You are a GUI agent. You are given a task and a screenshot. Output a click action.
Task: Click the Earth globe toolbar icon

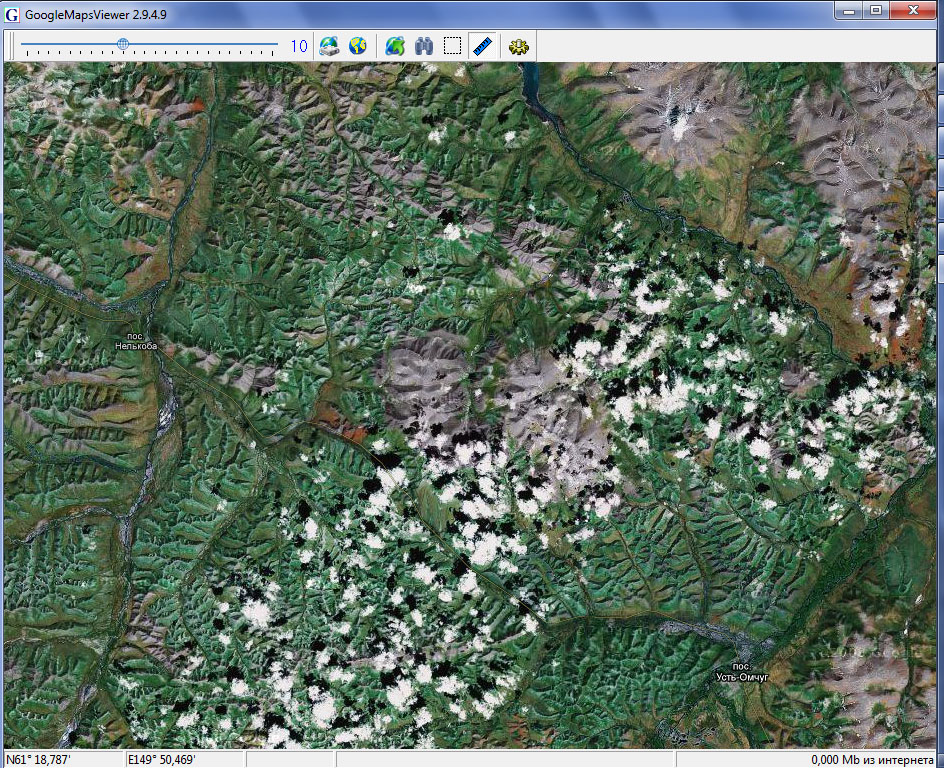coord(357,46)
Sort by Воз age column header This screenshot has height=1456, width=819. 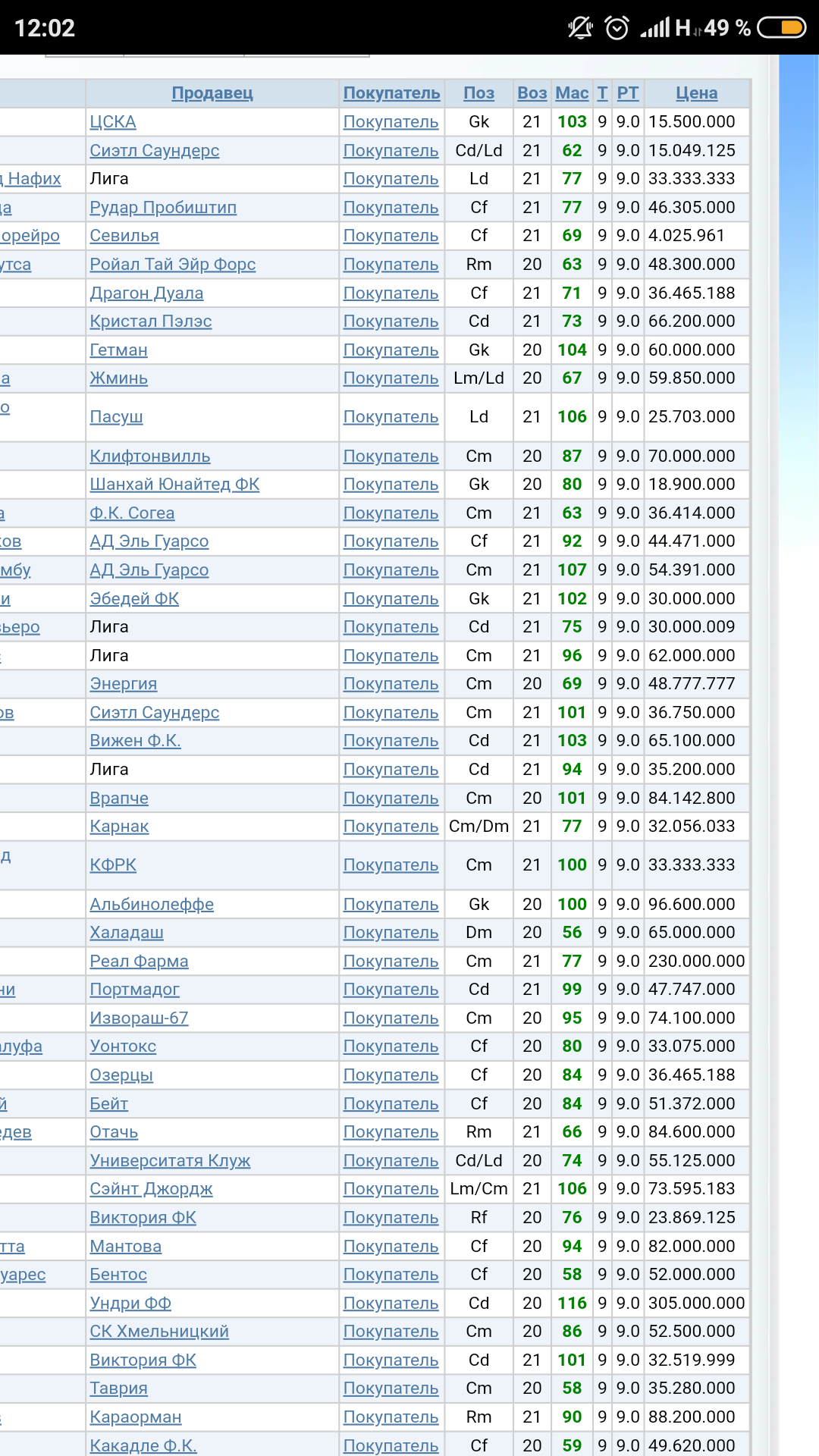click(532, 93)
--
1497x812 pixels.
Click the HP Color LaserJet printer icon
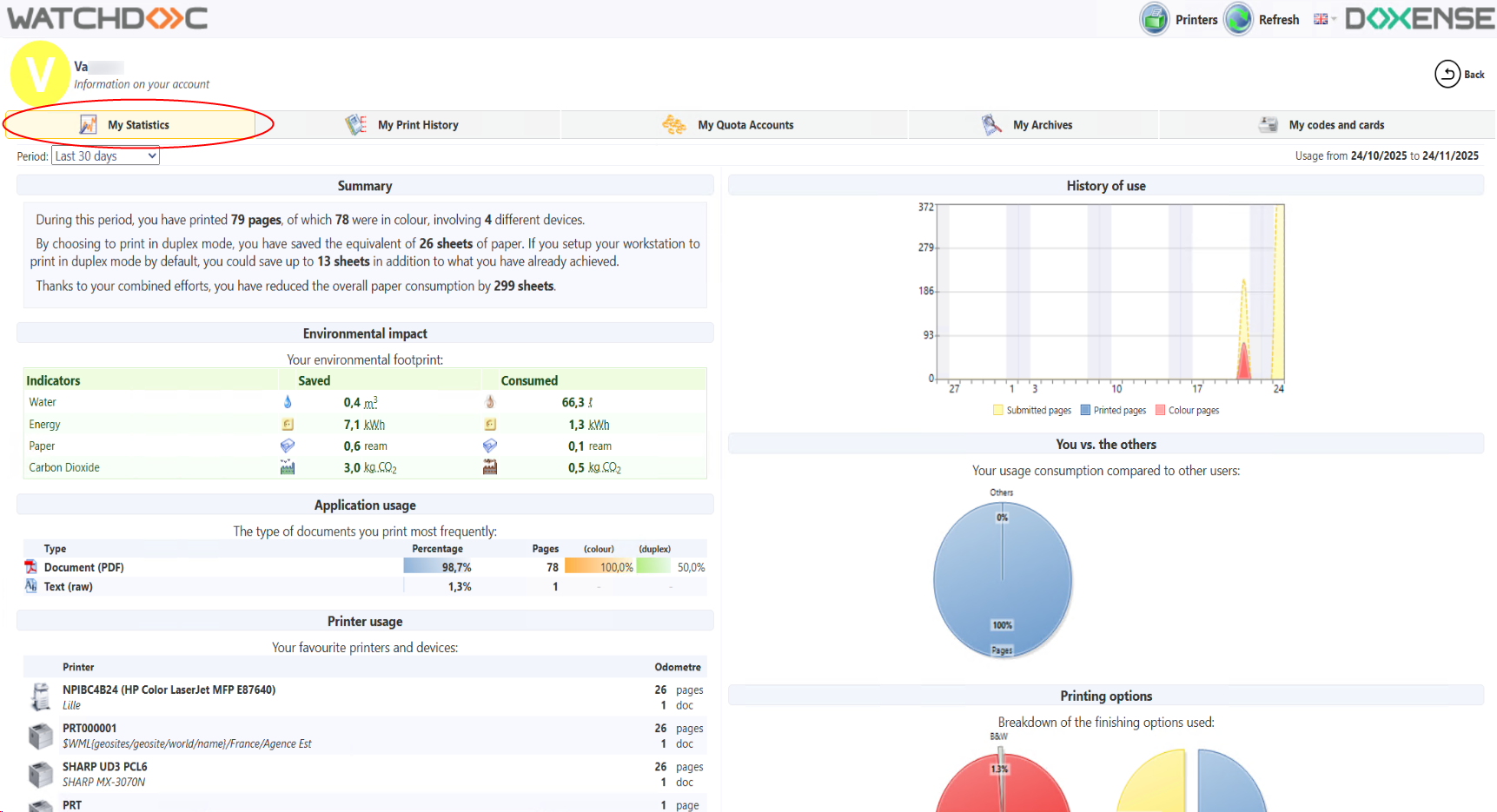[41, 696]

- [Challenge]
Pull out each line of the records that contains the string "icon", treating uppercase and lowercase as different.

- [Worked answer]
Task: Click the Earth globe toolbar icon
Click the HP Color LaserJet printer icon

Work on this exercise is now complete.